Ashes and Forgiveness

“To be a Christian means to forgive the inexcusable because God has forgiven the inexcusable in you.”~C. S. Lewis

We met Andy in the least likely of places. My wife and I hiked carefully down the saturated earthen slope to view The Basin where water cascades into a granite bowl and whirlpools around its walls. American naturalist Henry David Thoreau stood on the same spot on his first trip to the White Mountains in September of 1839, and later wrote in his Journal: “This pothole is perhaps the most remarkable curiosity of its kind in New England.” Samuel Eastman in his White Mountain Guide called this spot, “One of the beautiful haunts of Nature, a luxurious and delicious bath fit for the ablutions of a goddess.” High praise indeed for a boiling pot of frigid liquid. Standing on the rim of this natural marvel was a young woman with long dark hair and even longer quilted down coat. She turned to look at us through round black spectacles, greeted us, then asked without blinking if we would use her phone to shoot a video while she spread ashes over The Basin. Andy explained that her mother had died the year before and that she was traveling literally across the globe to sprinkle her mother’s remains in meaningful places. I accepted her phone and awesome responsibility, asked how to manipulate the video controls, and proceeded to miss the shot as she sprinkled her mother over the swirling water. I was crushed, having failed to capture this once-in-a-lifetime moment. I confessed as such to Andy and waited for tears to fall in response, but she simply smiled and said, “Don’t worry. Let’s try again.” More of her mother remained in a ziplock plastic bag, and fortunately I got it right the second time.

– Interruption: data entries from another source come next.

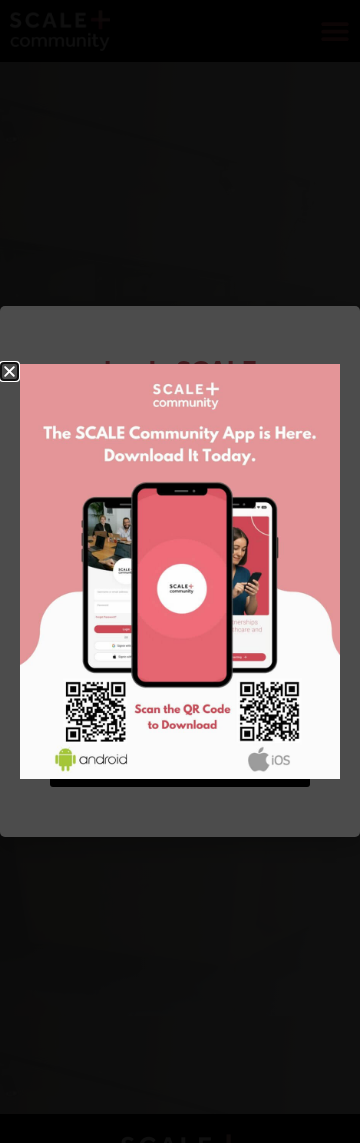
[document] (180, 571)
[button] (9, 371)
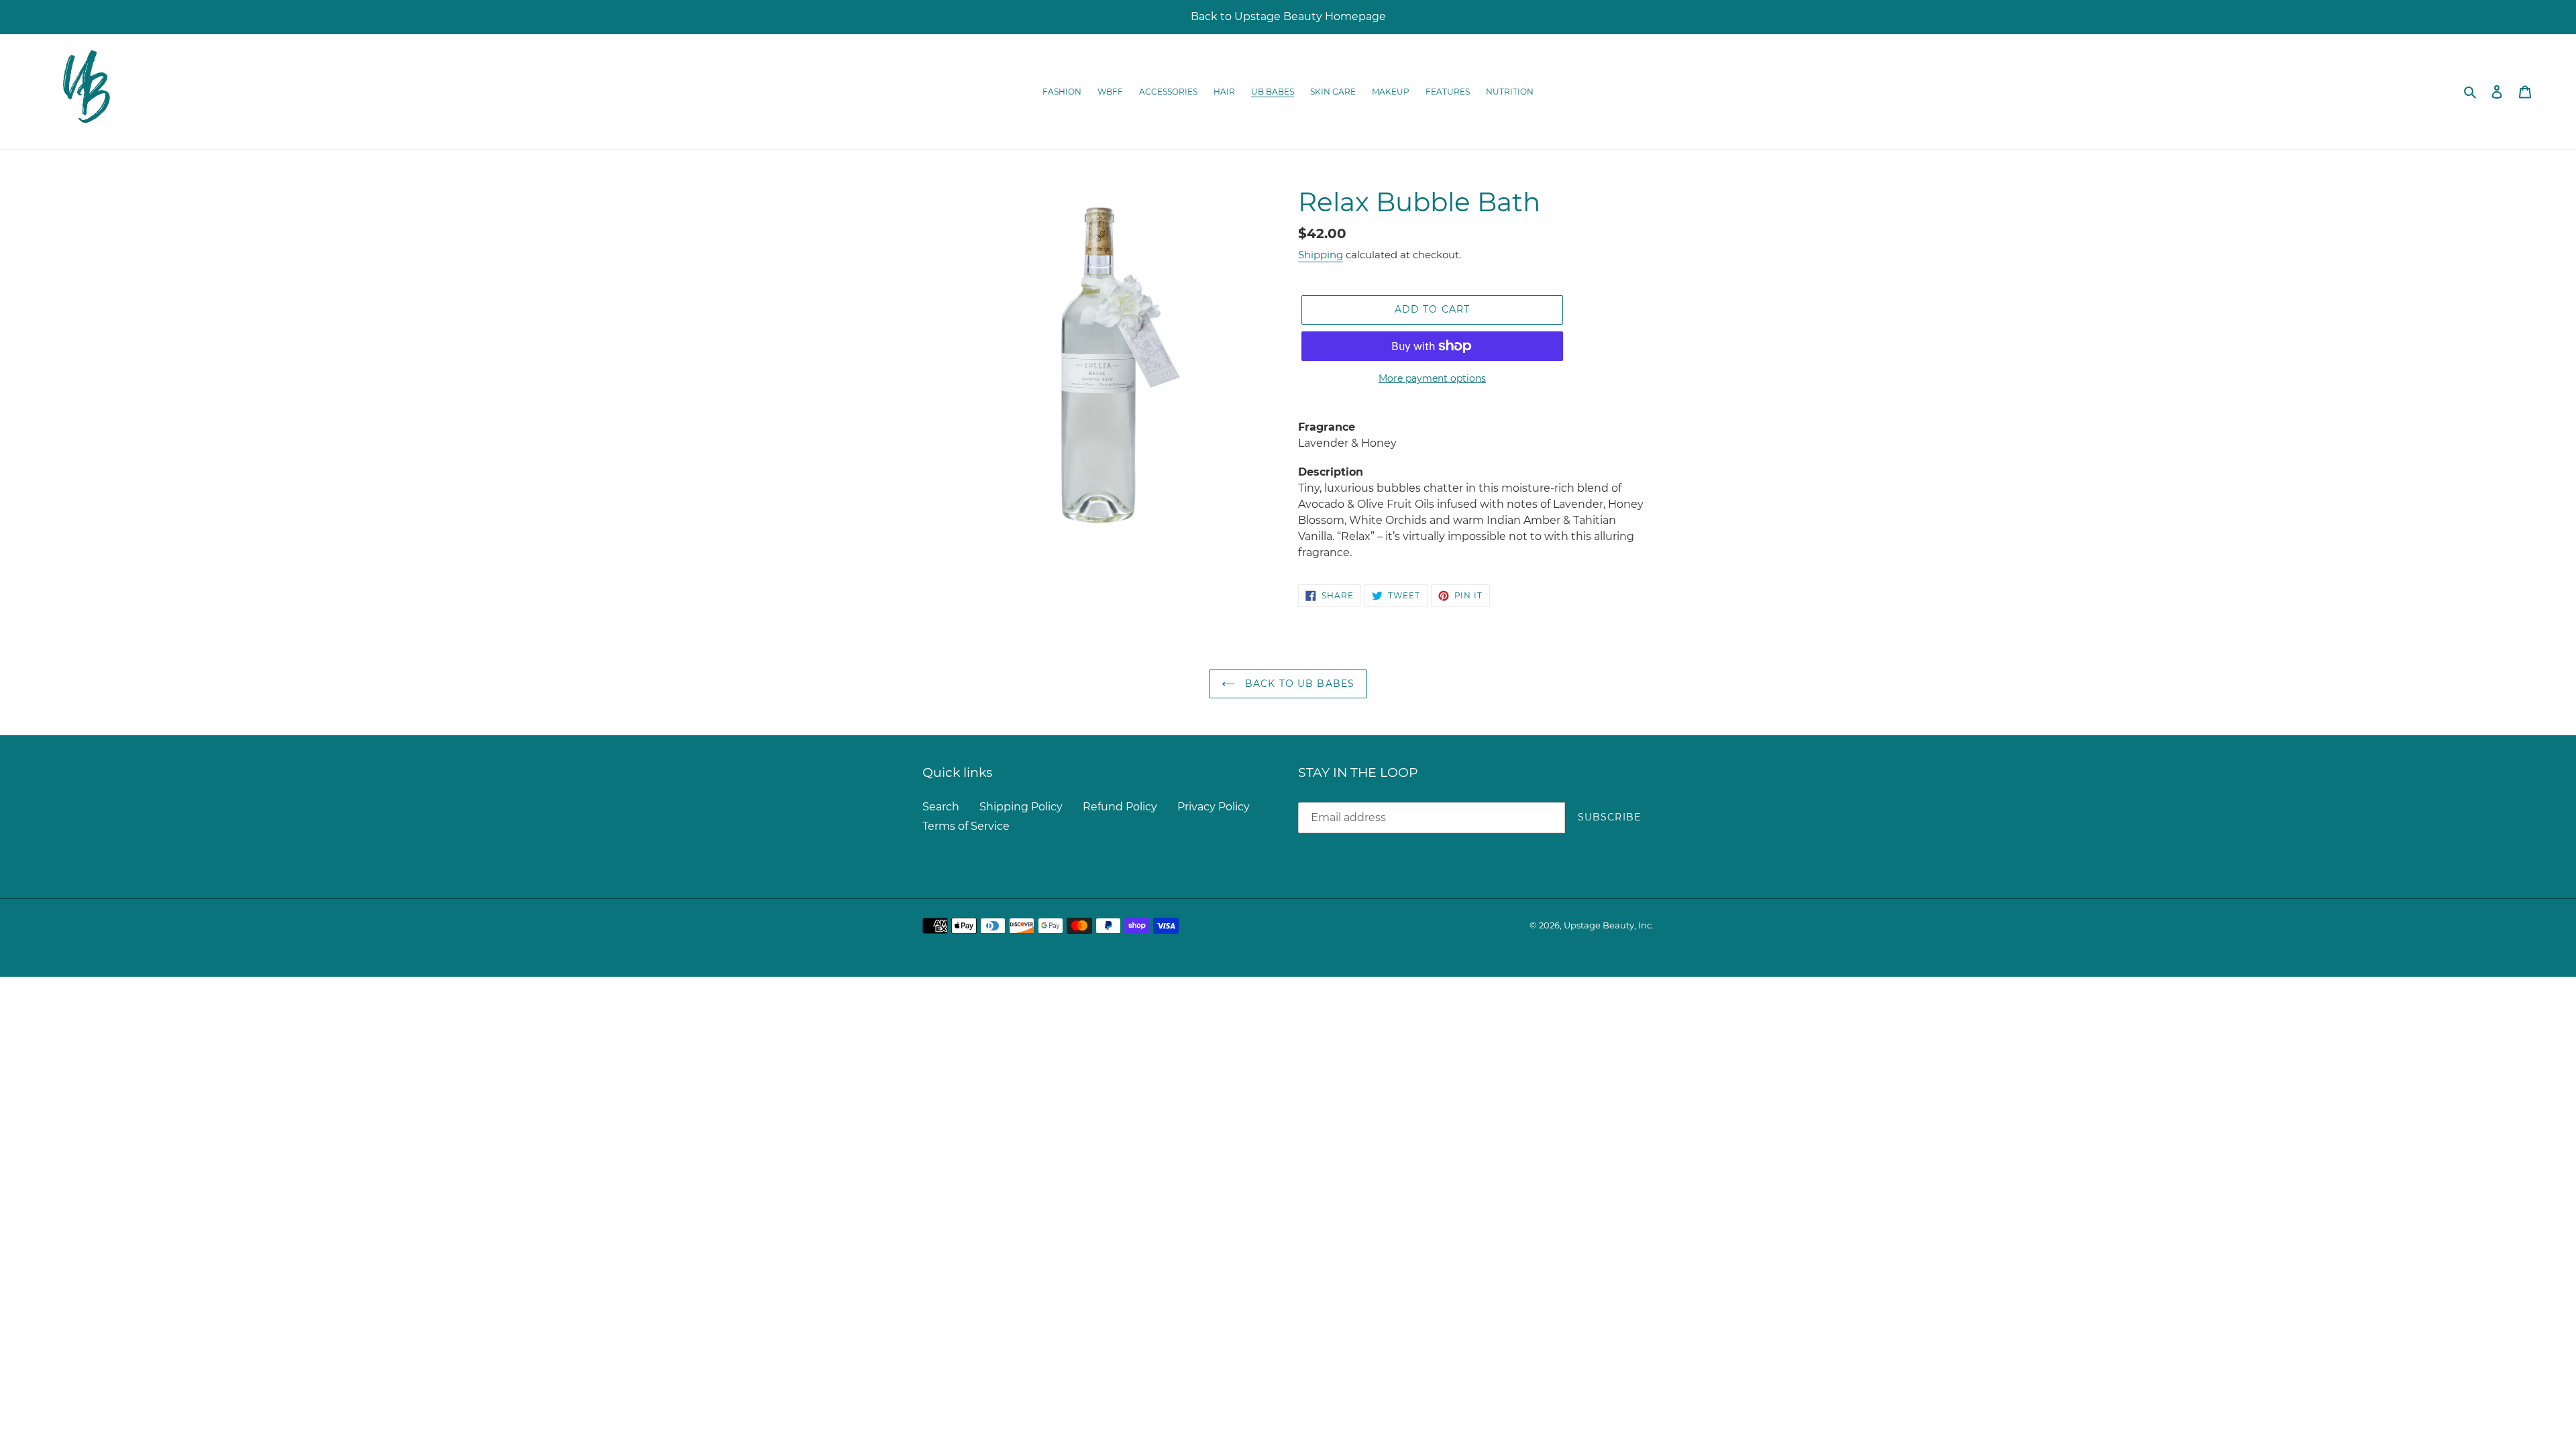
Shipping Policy (1021, 806)
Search (940, 806)
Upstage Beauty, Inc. (1609, 925)
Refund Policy (1120, 806)
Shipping (1320, 254)
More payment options (1432, 378)
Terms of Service (966, 826)
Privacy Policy (1213, 806)
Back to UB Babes (1298, 684)
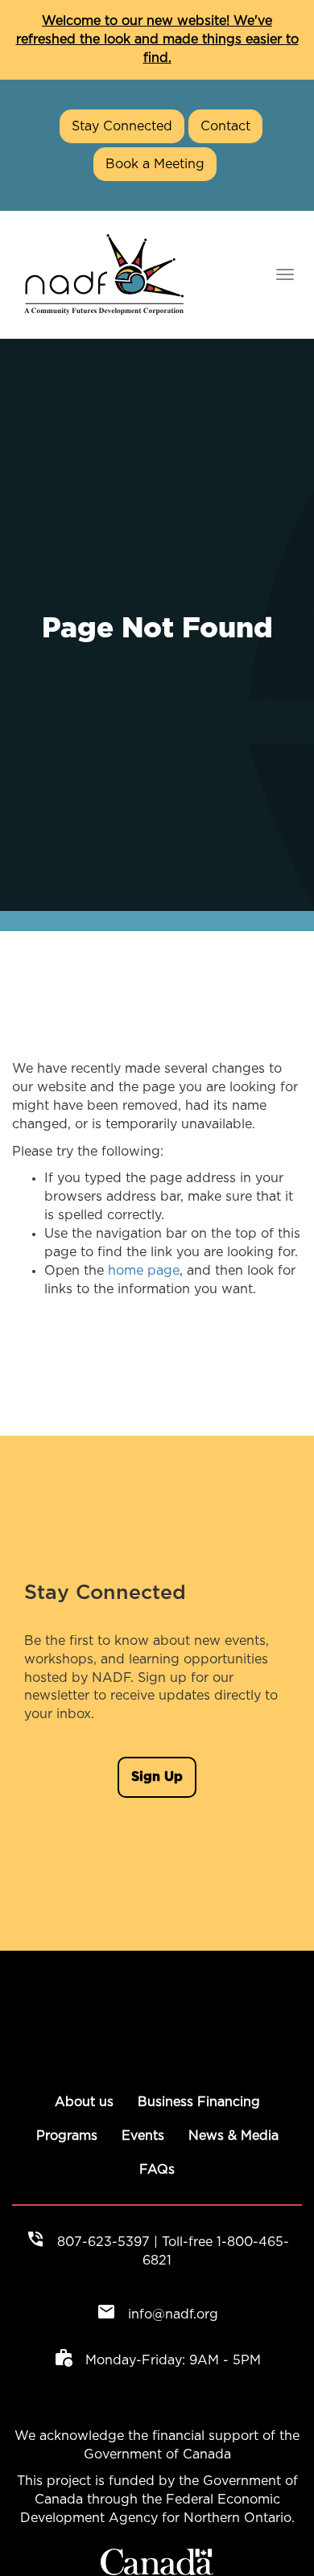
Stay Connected (122, 126)
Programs (66, 2135)
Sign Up (157, 1776)
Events (143, 2135)
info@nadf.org (157, 2314)
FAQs (157, 2169)
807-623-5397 (103, 2242)
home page (144, 1270)
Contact (225, 126)
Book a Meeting (155, 164)
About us (84, 2102)
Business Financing (199, 2102)
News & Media (233, 2135)
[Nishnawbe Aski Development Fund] (104, 274)
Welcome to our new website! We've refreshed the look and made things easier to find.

Grace is not escape; it is engagement at the highest level of risk, and forgiveness is the remedy for everything. This is why the chief of sinners was also the most prolific evangelist and church planter the world has ever known. Fortunately for me and you, we are forgiven, not only for past failures, but for all future blunders we’ve yet to commit, what Piper calls “Future Grace.” The only possible way to avoid hypocrisy and self-loathing is to step ever deeper inside the labyrinth of forgiveness. We were never intended to wander looking sadly behind, lost in a world of anonymous bridges. Forgiveness begins with believing in Jesus Christ; it flourishes as we forgive ourselves. But which sins are forgiven? “I am writing to you, little children, because your sins have been forgiven you for His name’s sake” (1 John 2:12/ NASB). Our English Bibles do not grant the fullest sense of the Greek word translated as simply “forgiven.” The Greek tense is a perfect participle, referring to something that has occurred in the past and is continuing into the present. This means that all of the past and present sins of Christians have been erased, never to be recalled. We are pardoned not because we actively confess our sins each day, but because God declared us “whole” the moment we truly believed. 

After Andy walked away with her mother in her pocket, I watched a leaf surrender today to the cold and pirouette into the whirlpool. I oddly felt sorry for the Sugar Maples, dropping what they worked so hard to nurture and retain, but I watched as other leaves followed suit. Forgiveness means the final curtain never has to fall; this moment is not the final word for those who live by Grace.